If stakes are high, coaches may be tempted to focus only on the win. Positive Coaching Alliance noted 'Double-Goal Coaches” should re-emphasize the ELM Tree with their players. 'Leave everything you have out on the field. Keep learning things that will make us better. Flush your mistakes, and focus on the next play.
- Encourage your athletes to have fun. 'The pressure is on (the opponent). Everyone expects them to win. We have nothing to lose. So let's have fun going all out!”
- Remind them of their preparation. They've worked hard. You've provided a plan. '... let's focus on doing what we know how to do.”
- Nervous is normal and good. 'If you weren't (nervous), I'd be worried that you didn't care about today's game. I'm glad you're nervous. Now let's use that energy to play our game.”
- Pressure is a privilege. 'We're lucky we get to play in a big game. So let's give it our best effort and have fun while we're at it.”
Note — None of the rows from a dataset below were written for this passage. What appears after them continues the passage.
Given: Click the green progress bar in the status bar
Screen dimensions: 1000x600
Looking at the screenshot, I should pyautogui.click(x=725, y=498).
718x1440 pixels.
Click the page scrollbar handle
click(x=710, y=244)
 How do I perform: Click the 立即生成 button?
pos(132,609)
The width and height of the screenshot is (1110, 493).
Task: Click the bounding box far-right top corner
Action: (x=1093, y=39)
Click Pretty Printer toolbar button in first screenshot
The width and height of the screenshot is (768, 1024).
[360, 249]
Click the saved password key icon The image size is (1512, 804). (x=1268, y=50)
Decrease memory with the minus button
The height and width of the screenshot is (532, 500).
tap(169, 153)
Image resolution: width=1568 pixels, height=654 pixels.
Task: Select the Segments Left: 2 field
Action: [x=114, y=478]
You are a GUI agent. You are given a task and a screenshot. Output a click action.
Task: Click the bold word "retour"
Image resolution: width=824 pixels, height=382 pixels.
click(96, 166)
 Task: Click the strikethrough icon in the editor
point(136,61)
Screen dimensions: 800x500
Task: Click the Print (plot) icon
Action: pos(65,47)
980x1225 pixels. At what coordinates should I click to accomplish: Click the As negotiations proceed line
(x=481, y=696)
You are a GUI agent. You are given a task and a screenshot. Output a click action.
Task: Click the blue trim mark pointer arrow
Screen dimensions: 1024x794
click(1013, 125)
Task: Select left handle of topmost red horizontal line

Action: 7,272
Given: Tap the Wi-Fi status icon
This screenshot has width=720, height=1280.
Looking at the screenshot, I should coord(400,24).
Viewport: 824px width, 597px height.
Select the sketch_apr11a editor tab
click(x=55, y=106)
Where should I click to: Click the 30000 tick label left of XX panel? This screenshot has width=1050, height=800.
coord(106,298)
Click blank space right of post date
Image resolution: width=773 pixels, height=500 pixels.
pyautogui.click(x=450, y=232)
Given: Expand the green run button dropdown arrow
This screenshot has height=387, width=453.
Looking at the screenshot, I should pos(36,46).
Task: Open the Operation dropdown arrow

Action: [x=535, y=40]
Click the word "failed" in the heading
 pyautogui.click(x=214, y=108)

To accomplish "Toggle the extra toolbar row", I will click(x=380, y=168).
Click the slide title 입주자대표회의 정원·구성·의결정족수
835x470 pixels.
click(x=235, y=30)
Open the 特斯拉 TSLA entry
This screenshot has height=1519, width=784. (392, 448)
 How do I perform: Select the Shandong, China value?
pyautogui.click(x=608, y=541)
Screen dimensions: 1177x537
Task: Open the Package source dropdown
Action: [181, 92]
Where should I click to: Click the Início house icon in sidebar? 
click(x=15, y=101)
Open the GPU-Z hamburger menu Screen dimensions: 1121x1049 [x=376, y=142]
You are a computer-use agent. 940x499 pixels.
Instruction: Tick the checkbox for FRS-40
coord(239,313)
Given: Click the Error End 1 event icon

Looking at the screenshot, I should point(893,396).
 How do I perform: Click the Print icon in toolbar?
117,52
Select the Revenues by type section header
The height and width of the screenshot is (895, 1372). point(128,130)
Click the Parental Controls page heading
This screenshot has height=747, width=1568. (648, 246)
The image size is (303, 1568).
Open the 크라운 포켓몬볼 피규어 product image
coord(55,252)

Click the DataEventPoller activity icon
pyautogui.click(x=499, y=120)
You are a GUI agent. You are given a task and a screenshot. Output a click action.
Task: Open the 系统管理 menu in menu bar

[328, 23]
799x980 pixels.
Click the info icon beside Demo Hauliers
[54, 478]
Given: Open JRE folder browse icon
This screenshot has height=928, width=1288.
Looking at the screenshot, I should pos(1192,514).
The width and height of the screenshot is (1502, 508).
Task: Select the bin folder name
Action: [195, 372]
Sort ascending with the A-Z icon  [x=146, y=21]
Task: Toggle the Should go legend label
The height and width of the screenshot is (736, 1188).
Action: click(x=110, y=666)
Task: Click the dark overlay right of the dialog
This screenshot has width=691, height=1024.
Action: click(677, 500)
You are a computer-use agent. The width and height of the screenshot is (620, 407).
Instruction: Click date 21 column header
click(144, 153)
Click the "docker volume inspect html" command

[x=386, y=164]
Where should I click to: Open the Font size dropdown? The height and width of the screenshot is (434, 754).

One of my favorite poems is 'Thinking” by Walter D. Wintle:
'If you think you are beaten, you are,
If you think you dare not, you don't.
If you like to win, but you think you can't,
It is almost certain you won't.
If you think you'll lose, you're lost.
For out in the world we find -
Success begins with a fellow's will.
It's all in the state of MIND.
If you think you're outclassed, you are,
You've got to think high to rise,
You've got to be sure of yourself before
You can ever win a prize.
Life's battles, don't always go
To the stronger or faster man
But sooner or later the man who wins
Is the man WHO THINKS HE CAN!”
The best advice I can give is to believe in yourself.